A book review by Raymond J. Keating. I just ordered the book.

Excerpt:

Sympathy and compassion help make humans caring, moral beings. Adam Smith, the father of modern economics, understood that, as illustrated by his emphasis on sympathy in The Theory of Moral Sentiments.

Often, however, sympathy and compassion are transformed from tools of moral judgment and action into weapons of blind ideology, irrational emotionalism, and cynical politics. They particularly serve as the bat with which opponents of the welfare state get pummeled. After all, the argument goes, if you oppose an extensive network of government income, housing, healthcare, employment, and child-care assistance programs, you must be severely lacking in sympathy and compassion. To truly care, you must support big government.

That assumption, unfortunately, has long clouded the debate over welfare policies, especially when it comes to government programs affecting family life. The big-government crowd has pushed blindly for government to play an ever-larger role as financial provider for households, thereby contributing critically to the undermining of traditional families. Meanwhile, it should be noted that some who argue against such programs have tried to make their case without fully acknowledging the important economic and societal roles played by the family.

[…]Part of the problem is the failure to apply economic analysis to the family’s role in the economy and to the impact of government policies on the family. That has been remedied to a degree in The War Between the State and the Family: How Government Divides and Impoverishes by Patricia Morgan. Published initially by the London-based Institute of Economic Affairs, it mainly deals with the programs and realities of Great Britain, but the discussion and analysis obviously apply elsewhere, including the United States.

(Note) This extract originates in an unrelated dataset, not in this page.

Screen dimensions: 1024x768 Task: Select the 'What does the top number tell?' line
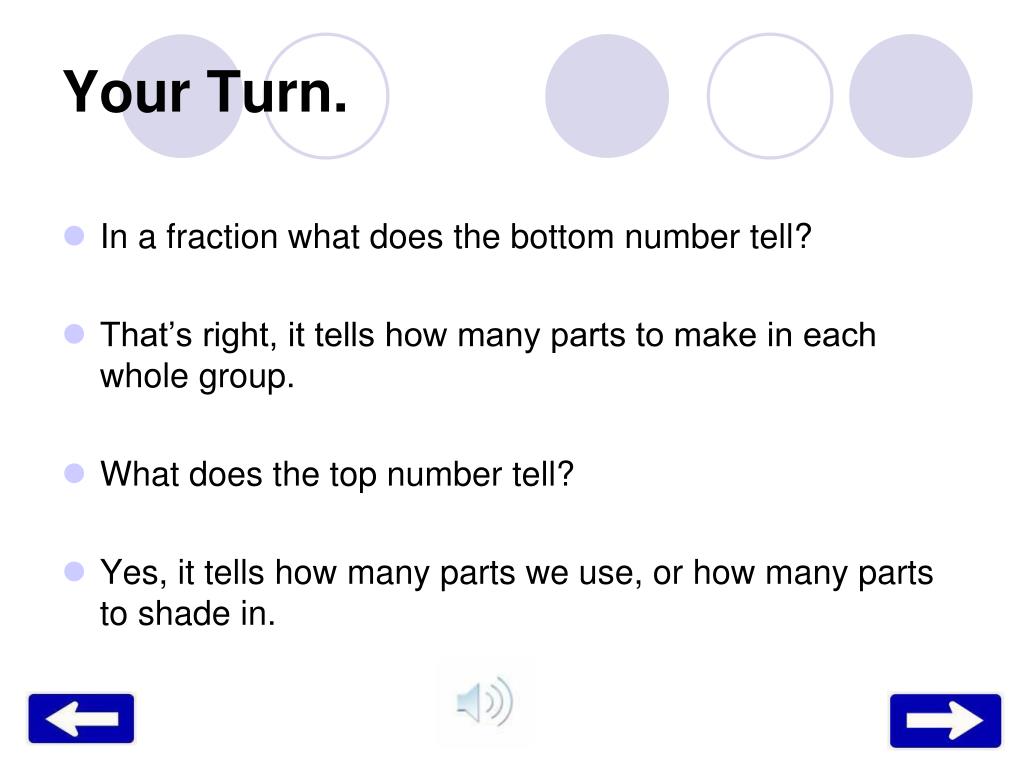[337, 474]
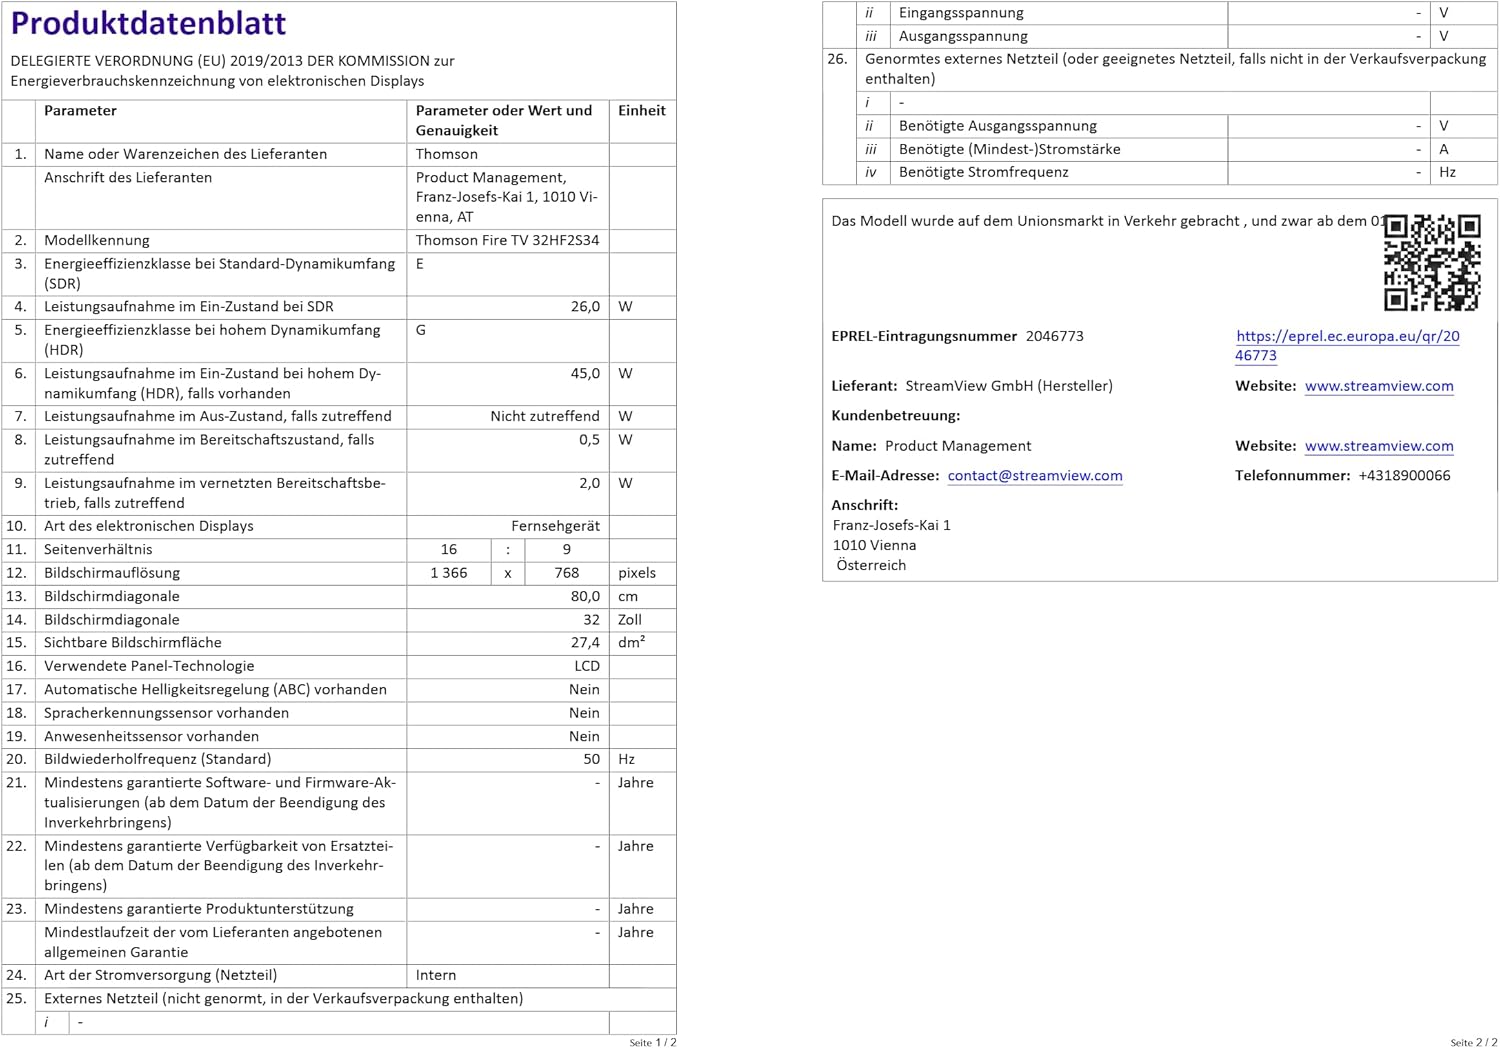
Task: Select the Fernsehgerät display type value
Action: [555, 526]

Morgan pulls together overwhelming evidence and data showing the benefits to adults, children, and society in general of marriage and intact families, and the problems of non-marriage, single parenthood, and divorce. And she illustrates how the welfare state subsidizes and encourages family breakdown.

For example, Morgan shows that marriage boosts personal responsibility and employment among males, while single males are far more likely to be jobless and receiving government assistance. She also makes clear that government benefits have a strong impact on marriage and childbearing decisions and responsibilities among both men and women.

She notes the varying ways in which government policies affect such critical decisions: “By rewarding some behaviours and penalising others, tax and welfare systems affect the preference and behaviour of individuals not just through hard cash calculations but by (unavoidably) embodying and promoting certain values and assumptions. . . . The generous subsidisation of the lone-parent household cannot but reinforce the belief that it is quite acceptable for men to expect the state to provide for their offspring.”

Morgan sums up the implications of all this on the size and intrusiveness of government: “Growing family and household fragmentation” drives government spending and taxes ever higher; increases the “number of clients of the state”; “displaces existing institutional and private arrangements”; places the government in the role of parent and provider to children; allows for increased government intrusions into family life; and generates “an increasing mass of legislation and regulation of provisions for custody, access and financial support.” For good measure, child development is inevitably hampered due to the loss of “private investment in children,” which can never be matched in substance or quality by government programs.

She’s like a British Jennifer Roback Morse, and I mean to read her book.

What I find puzzling is that I keep running into young people who aspire to be married and to have children, but who are going about their plan in ways that seem to be counterproductive – at least to me. I see a lot of young people voting Democrat, for example. I find this confusing, because voting Democrat means that there will be fewer jobs, higher taxes, more debt and more crime. That’s just a start. So why are people voting for Democrats when Democrat policies undermine the feasibility of marriage? Probably because they saw Republicans being mocked on Comedy Central and cannot tell the difference between comedy and news.